Lincoln Park Zoo biologists, including myself, have been monitoring the local colony of endangered black-crowned night herons since the first birds arrived at the area around Nature Boardwalk at Lincoln Park Zoo at the end of March.

The population seems to have stabilized at around 300 adult birds. On May 31 we heard nestling sounds from some of the nests for the first time in the season. Since then, we’ve been seeing more and more nestling and fledgling activity in the colony.

Most birds are still in the nestling phase, meaning they’re not yet leaving the nest and are still fully dependent on their parents for food. Once birds reach the fledgling stage, they have more developed flight feathers and wing muscles and are beginning to fly. For the most part, the offspring in the colony haven’t reached this point quite yet.

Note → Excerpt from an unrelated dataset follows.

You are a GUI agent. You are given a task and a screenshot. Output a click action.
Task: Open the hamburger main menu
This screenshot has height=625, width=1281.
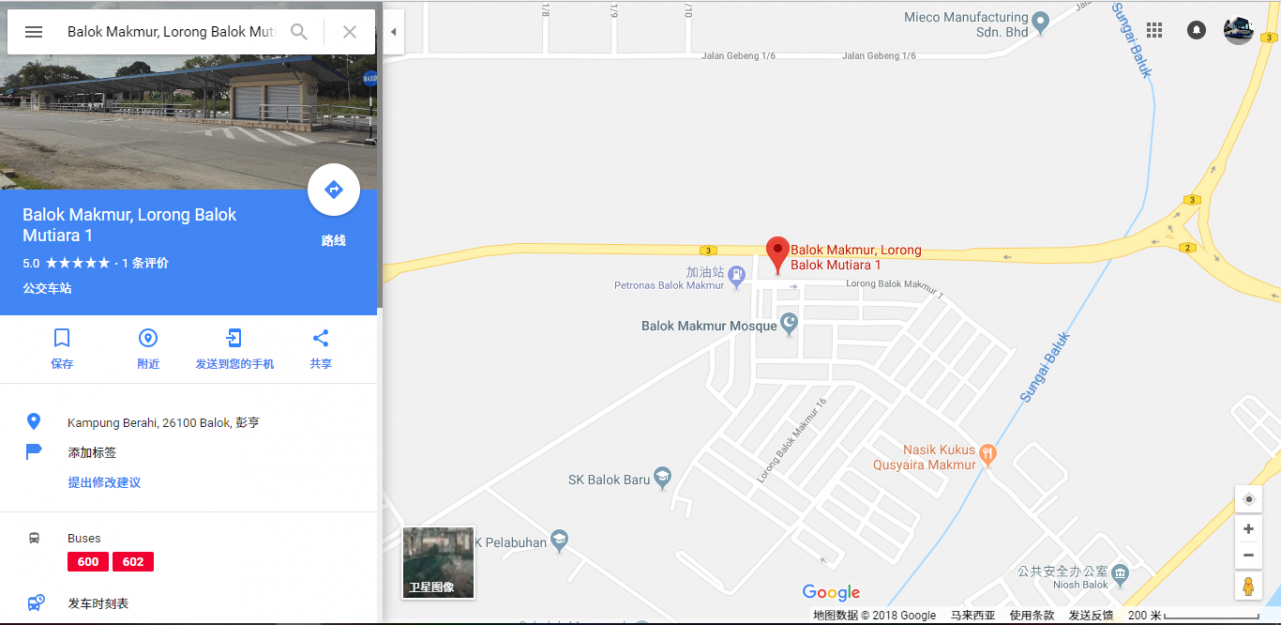[33, 32]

This photo shows a young black-crowned night heron stretching its wings. As you can see, the feathers need to develop a bit more before this little bird can fly, but it won’t be long now.

Learning to fly isn’t easy! Many birds will spend some time on the ground recovering after their first few flight attempts. So, if you do come across a fledgling heron (or other bird) walking on the ground, the bird is often just taking a little break as it recovers. It’s best to leave the bird alone so that it can continue the natural process of fledgling. (You can learn more about the nestlings and their colony here.)

Vicky Hunt


I am thorougly enjoying Vicky Hunt's blogs. I am learning so much about each of the animals Vicky features in her blogs. I recently saw a bird walking on a road. I had no idea that the bird might be a "new flyer" who had not quite mastered the skill of flying. It's important that we learn what we should do when we see an animal in an unusual situation... Keep up the good work, Vicky and the Lincoln Park Zoo!